> **PROBLEM SET**:
**a)** Decide whether each statement below agrees with the passage on Las Termas and cocido maragato, answering yes or no and quoting the words of the passage that settle it: (i) Las Termas received the Michelin Bib Gourmand in two consecutive years; (ii) at Las Termas the soup is served before the meat; (iii) the origin of the Maragato serving order is settled.
**b)** Extend the passage on Las Termas and cocido maragato with new sentences that follow its final sentence.

> **SOURCE DOCUMENT**:
__________________________________________________
Las Termas has earned the Michelin Bib Gourmand in both 2024 and 2025, a designation Michelin reserves for restaurants offering what its inspectors judge to be good cooking at moderate prices. That back-to-back recognition places it in a tier of Spanish dining that has nothing to do with the multi-course tasting menus at El Celler de Can Roca in Girona or the boundary-testing formats at Disfrutar in Barcelona, and everything to do with regional cooking done with consistency and care. The 4.8 Google rating across more than 3,500 reviews reinforces a point the Bib Gourmand implies: this restaurant has delivered the same result a very large number of times.
Cocido Maragato: The Reverse-Order Tradition
Most cocido traditions across Spain follow the same broad logic: broth first to open the appetite, then the legumes, then the meat. The Maragato version inverts this entirely. At Las Termas, as at the handful of other Astorgan houses that maintain the tradition, the meat arrives at the table first, followed by the chickpeas, with the soup coming last. The origin of this sequence is debated — practical theories involving muleteers needing to leave quickly before finishing their broth have circulated for generations — but the practice itself is documented and consistent across the region.
__________________________________________________
> **INFORMATION PROVIDED**:
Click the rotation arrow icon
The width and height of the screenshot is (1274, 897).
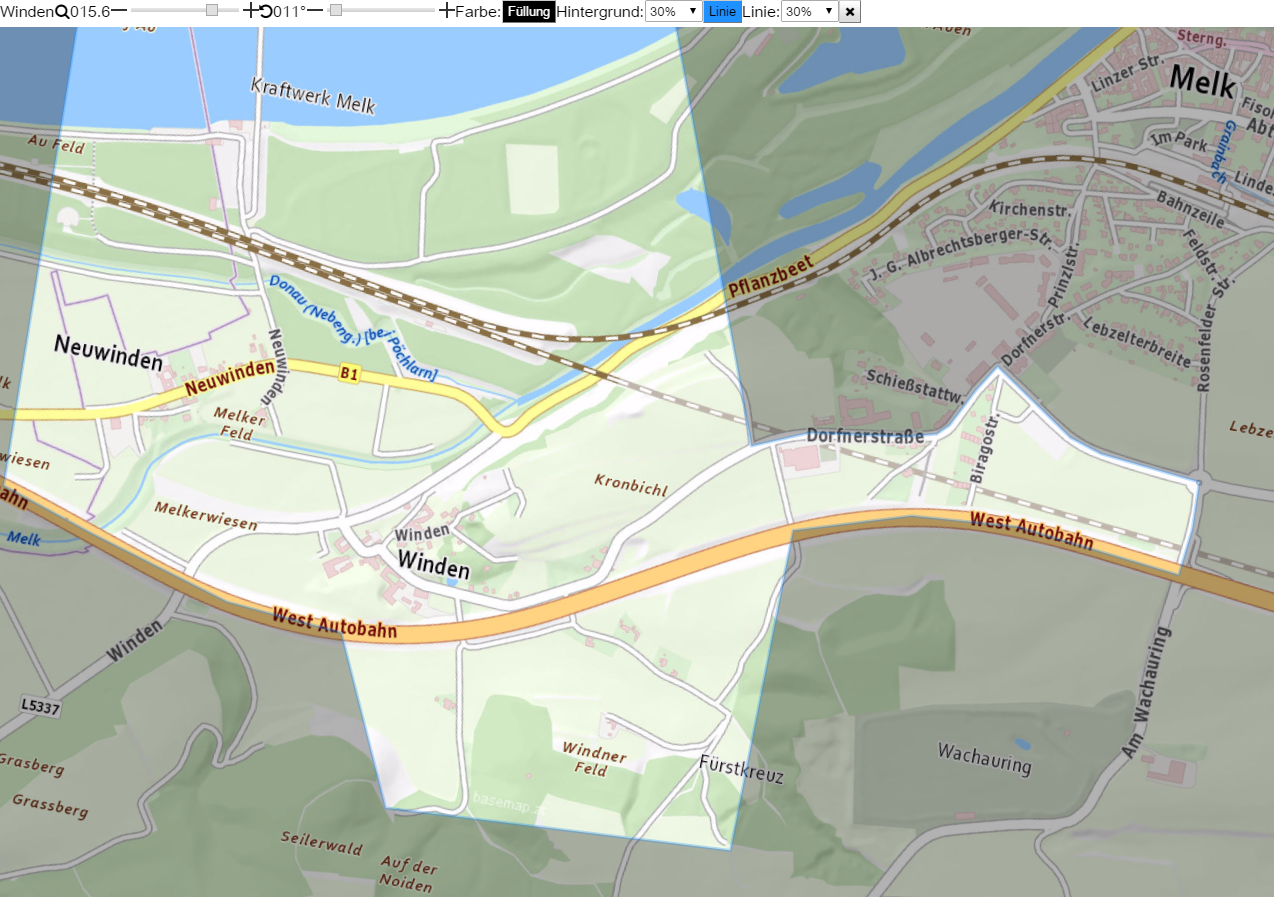pos(265,11)
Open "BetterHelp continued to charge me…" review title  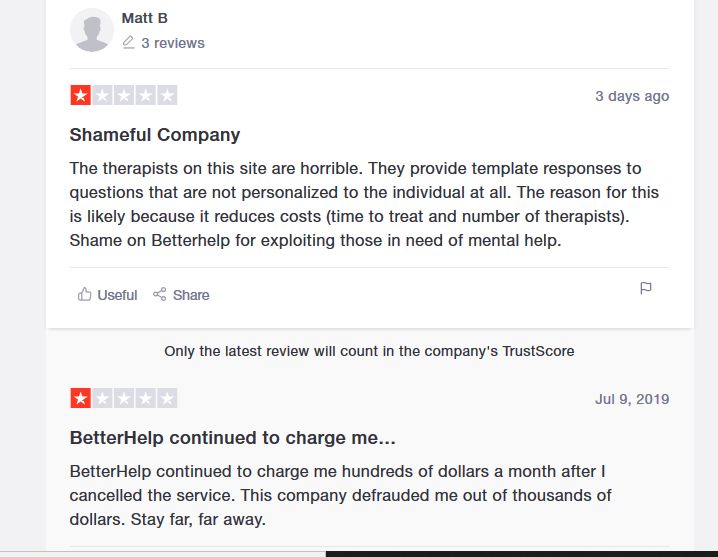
__________________________________________________
> **TASK-BY-TASK RESULTS**:
**a)**
(i) Yes: "Las Termas has earned the Michelin Bib Gourmand in both 2024 and 2025"
(ii) No: "the meat arrives at the table first, followed by the chickpeas, with the soup coming last"
(iii) No: "The origin of this sequence is debated"

**b)**
What makes this worth paying attention to from an ingredient perspective is the sourcing logic embedded in the dish. Cocido Maragato relies on the local chickpea variety grown in the comarca, a legume with a particular starch profile that holds its shape through long cooking without turning floury. The region's elevation and dry continental climate produce a chickpea that behaves differently from the softer varieties found further south. Las Termas sells its chickpeas to take home, which suggests the sourcing relationship is not incidental. The closed-price menu includes wine and coffee, putting the full experience in the single-euro price bracket, an arrangement that anchors the dish in its working-meal origins rather than repositioning it as a premium product.
For a sense of what regional ingredient sourcing looks like at the opposite end of the price spectrum, Atrio in Cáceres and Ricard Camarena in València both build fine-dining menus around hyper-local provenance , a useful comparison for understanding how the same foundational logic operates across price tiers. Regionally grounded cooking also appears in other European contexts, including Gannerhof in Innervillgraten and Fahr in Künten-Sulz, both of which demonstrate how Bib Gourmand-adjacent recognition often clusters around exactly this kind of place-specific, ingredient-led cooking.
Astorga's Position on the Spanish Dining Map
Astorga is a Roman-founded city in the province of León, sitting at a geographic crossroads that made it significant to the Roman Empire, the medieval pilgrimage routes, and the 19th-century chocolate trade in roughly equal measure. The Gaudí Episcopal Palace, a few metres from Las Termas on Calle Santiago, is the city's most photographed building and a useful orientation point for the restaurant's location in the historic centre.
The city does not operate within the same gravitational field as Spain's headline dining destinations. It shares no obvious peer group with the Basque avant-garde at Arzak in San Sebastián or Mugaritz in Errenteria, nor with the coastal creativity of Aponiente in El Puerto de Santa María or Quique Dacosta in Dénia. What Astorga offers instead is an intact regional food culture that has not been repackaged for a national audience, which is increasingly rare in any European country. Las Termas operates within that context and benefits from it. The restaurant's recognition matters partly because it arrives without the infrastructure of a major culinary city behind it. See our full Astorga restaurants guide for a broader picture of what the city's dining offers.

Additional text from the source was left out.